While this is an important religious holiday for many, it's also a hugely important social celebration. Religious or not, most Americans celebrate Christmas with giving, especially to the children in their lives. In some cases, the generosity is so big you need to find a place to store it all after the holidays are done! While Christian kids are educated on the spiritual meaning of the holiday, it's also a time for new toys, time off from school and seeing family from far away places.
The "good night," Christmas Eve, is celebrated in Hispanic households in place like Spain, the Philippines and Latin America. The celebration consists of a large family dinner. A roasted whole pig is often the centerpiece of this lavish meal. Tamales, lumpia, fried chicken and breads are also part of the meal depending on the family and the country where it's celebrated.
Hanukkah celebrations have a lot in common with Christmas; gifts are given, candles are lit and the festival itself happens at around the same time of year. But, Hanukkah is actually a celebration of the strength of the Jewish faith. The menorah is symbolic of the lamps inside the Maccabee temple, which burned for eight days and nights despite having only enough oil for a single night.
Christmas takes its date and many of its symbols from the traditional Yule celebrations of Germanic peoples of Europe. Yule is celebrated on December 21, the longest night of the year. The holiday celebrates the return of the Sun God and the anticipation of shorter nights and the rebirth of spring. It's not known how many people celebrate Yule, but the U.S. Census says that 700,000 people in America consider themselves Wiccan or Pagan.
Kwanzaa is a modern African and African American holiday that's celebrated by millions worldwide between December 26 and January 1st each year. The holiday was created to reaffirm and spread the positive values and traditions of African culture. Each day focuses on a different value. While most celebrants of Kwanzaa are African American, the holiday's creator invites others to participate and enjoy Kwanzaa's message of universal good will.
During the Soviet era, Christmas day celebrations were verboten. So, Russians simply transferred their festivities and many of the Christmas traditions, to New Year's Day.

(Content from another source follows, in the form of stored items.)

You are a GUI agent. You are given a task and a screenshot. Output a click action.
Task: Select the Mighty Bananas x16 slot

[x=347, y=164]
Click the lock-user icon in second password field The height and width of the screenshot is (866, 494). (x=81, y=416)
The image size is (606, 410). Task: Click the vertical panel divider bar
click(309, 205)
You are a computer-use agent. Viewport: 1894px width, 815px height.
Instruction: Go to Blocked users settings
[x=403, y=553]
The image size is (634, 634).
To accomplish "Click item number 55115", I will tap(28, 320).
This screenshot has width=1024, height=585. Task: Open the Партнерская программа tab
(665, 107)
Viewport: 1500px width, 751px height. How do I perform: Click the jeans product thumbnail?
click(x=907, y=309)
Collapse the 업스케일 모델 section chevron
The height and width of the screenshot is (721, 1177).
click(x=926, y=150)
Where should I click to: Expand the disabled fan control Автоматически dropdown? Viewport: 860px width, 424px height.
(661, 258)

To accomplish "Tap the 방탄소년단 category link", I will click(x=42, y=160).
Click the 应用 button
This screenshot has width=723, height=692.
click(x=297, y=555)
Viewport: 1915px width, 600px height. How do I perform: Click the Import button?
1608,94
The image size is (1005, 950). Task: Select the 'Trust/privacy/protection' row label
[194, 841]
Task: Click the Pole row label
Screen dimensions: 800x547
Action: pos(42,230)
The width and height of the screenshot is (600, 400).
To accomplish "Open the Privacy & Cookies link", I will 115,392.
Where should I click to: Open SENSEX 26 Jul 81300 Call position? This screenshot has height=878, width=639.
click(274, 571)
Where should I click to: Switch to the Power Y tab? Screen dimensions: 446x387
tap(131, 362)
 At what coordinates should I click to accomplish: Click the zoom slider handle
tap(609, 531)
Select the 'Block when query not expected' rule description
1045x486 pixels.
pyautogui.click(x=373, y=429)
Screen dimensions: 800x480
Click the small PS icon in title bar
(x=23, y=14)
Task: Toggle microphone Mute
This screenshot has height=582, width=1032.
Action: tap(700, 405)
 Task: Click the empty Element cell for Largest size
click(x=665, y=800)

Children get a visit from Grandfather Frost, a Russian equivalent to Santa, who is accompanied by his granddaughter The Snow Girl. Families decorate a fir tree, then share meals that include champagne, herring and Russian salad. Friends and families exchange gifts. People go outside to build snowmen and light firecrackers at midnight. New Year's remains a public holiday, with most people taking January 1 through 5 off each year.
Japanese Christmas celebrations are not religious, but dedicated instead to spreading happiness and romance. On Christmas Eve, couples exchange gifts, much like Western ones do on Valentine's Day. Christmas cards and presents are exchanged and people head out to see the holiday lights. There's feasting, as well, but it's different from what you're used to. A meal of fried chicken is followed by a fruit cake that is made from a light sponge cake with strawberries on top.
No matter what you celebrate, this is the perfect time of year to enjoy some fellowship and warm feelings toward one another. Take a bit of time to enjoy the warmth and happiness of this winter holiday and to appreciate all the different ways we come together.